#### WORK TASK
In the entries below, find the line with "Select Joshua's 100% KO percentage", then set it down exactly along with each line after it to the end, skipping any pictures.

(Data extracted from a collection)
*** Block opens ***
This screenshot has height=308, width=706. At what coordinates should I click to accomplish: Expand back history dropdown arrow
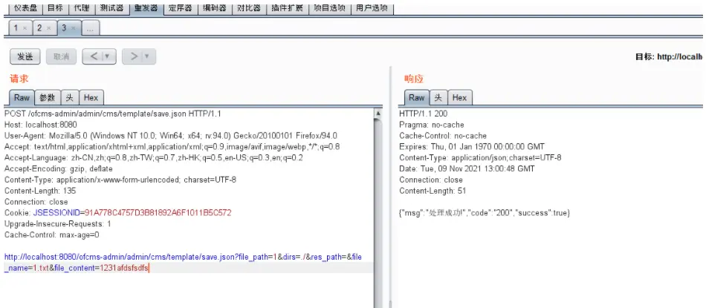pos(108,56)
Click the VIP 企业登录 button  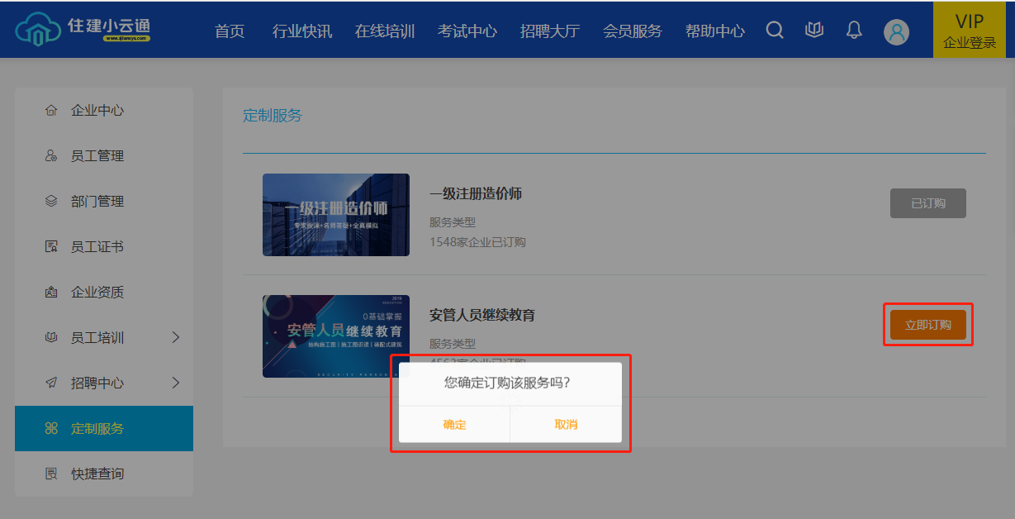pyautogui.click(x=970, y=31)
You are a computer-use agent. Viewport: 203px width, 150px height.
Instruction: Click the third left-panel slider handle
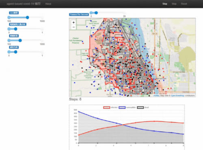[x=20, y=40]
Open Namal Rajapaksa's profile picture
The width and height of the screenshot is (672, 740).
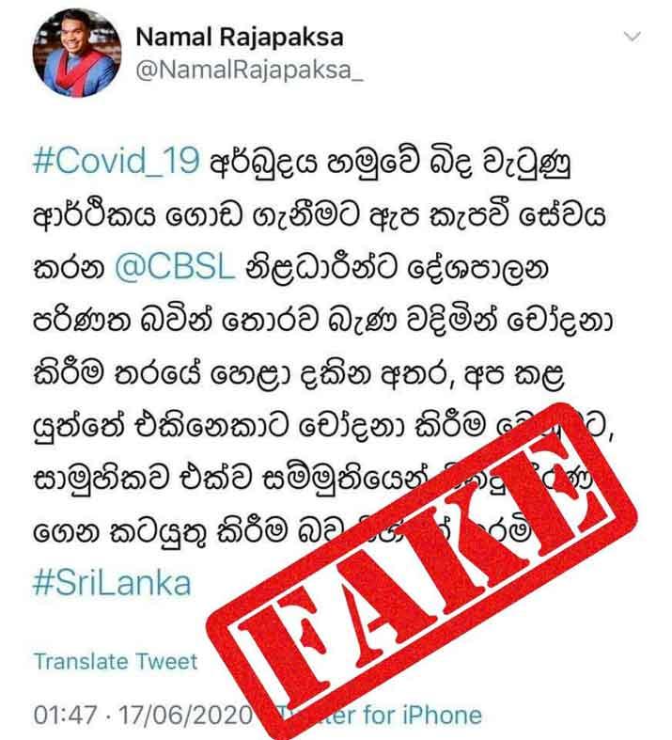pos(76,53)
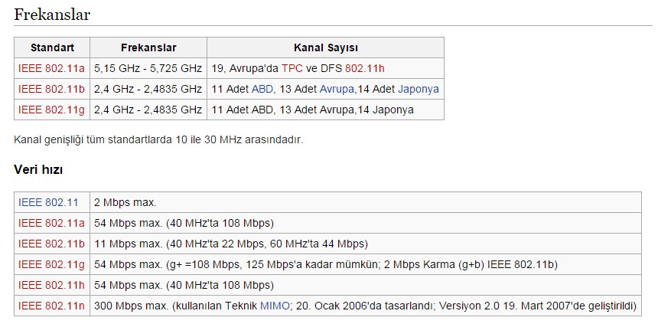This screenshot has height=324, width=658.
Task: Open the ABD link in channel count
Action: [x=262, y=89]
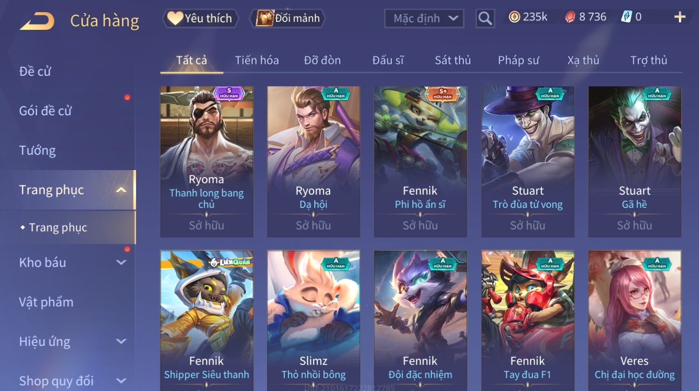
Task: Open the search magnifier icon
Action: tap(485, 19)
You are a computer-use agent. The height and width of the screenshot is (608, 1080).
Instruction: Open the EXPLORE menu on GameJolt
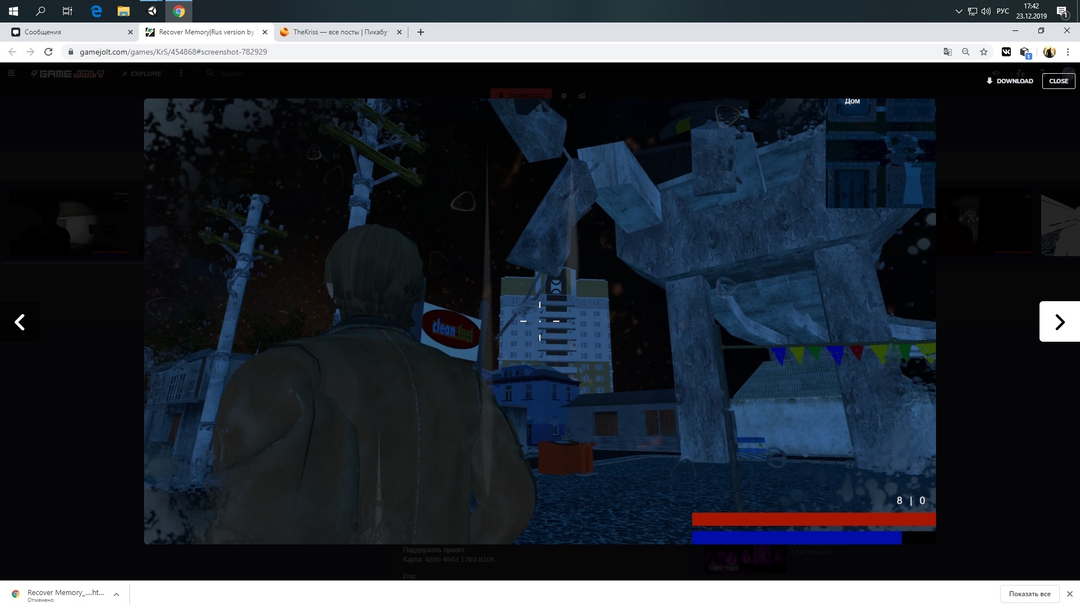[x=142, y=73]
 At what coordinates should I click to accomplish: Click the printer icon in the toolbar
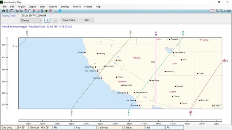tap(4, 11)
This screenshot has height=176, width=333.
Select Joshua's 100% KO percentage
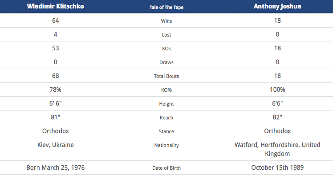277,90
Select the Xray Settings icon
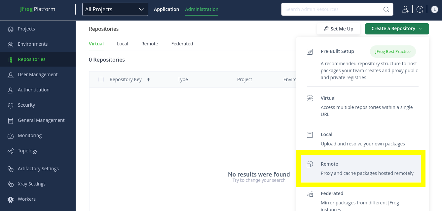Image resolution: width=442 pixels, height=211 pixels. [x=10, y=184]
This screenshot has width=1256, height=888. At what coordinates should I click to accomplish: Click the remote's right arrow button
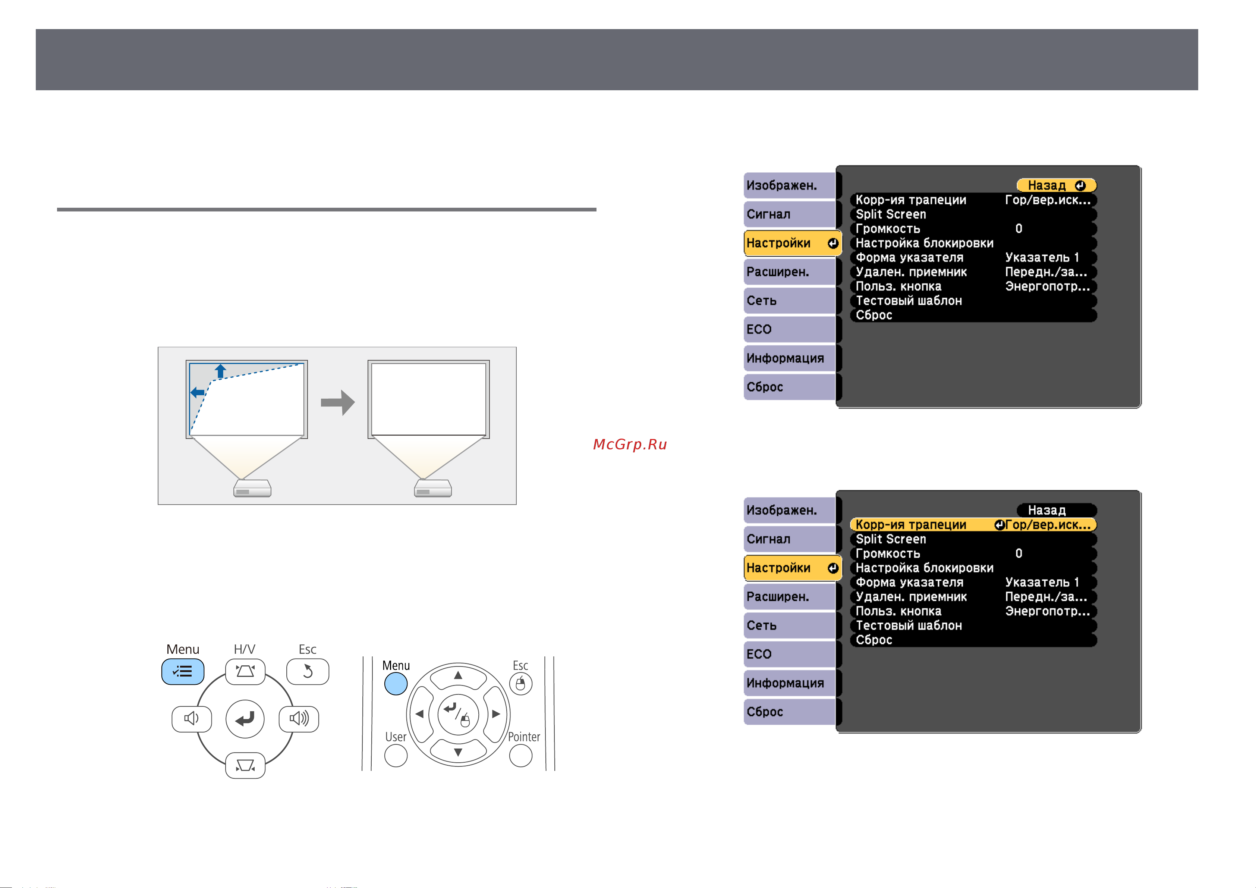496,714
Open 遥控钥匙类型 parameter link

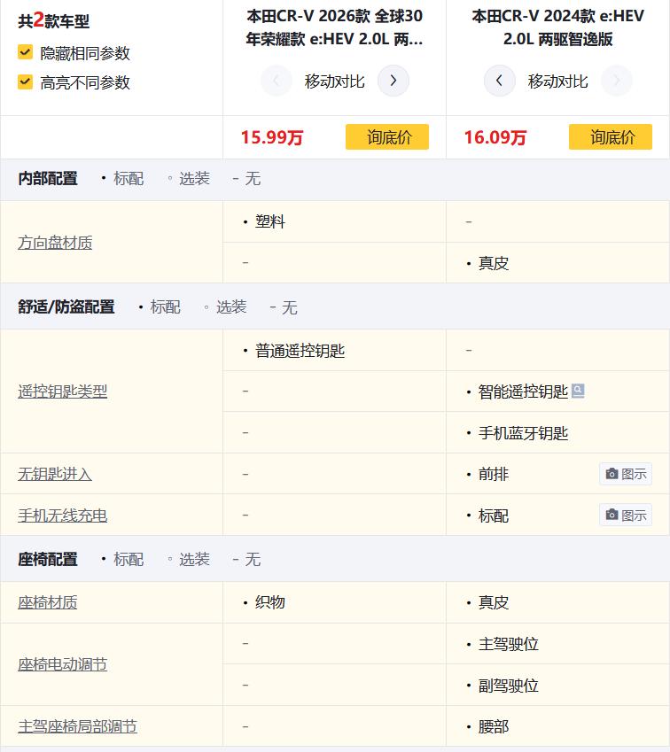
*** Block closes ***
#### SOLUTION TO THIS PROBLEM
Select Joshua's 100% KO percentage
277,90
Select the Xray Settings icon
Image resolution: width=442 pixels, height=211 pixels. [x=10, y=184]
This screenshot has width=1256, height=888. At what coordinates should I click to accomplish: Click the remote's right arrow button
496,714
Open 遥控钥匙类型 parameter link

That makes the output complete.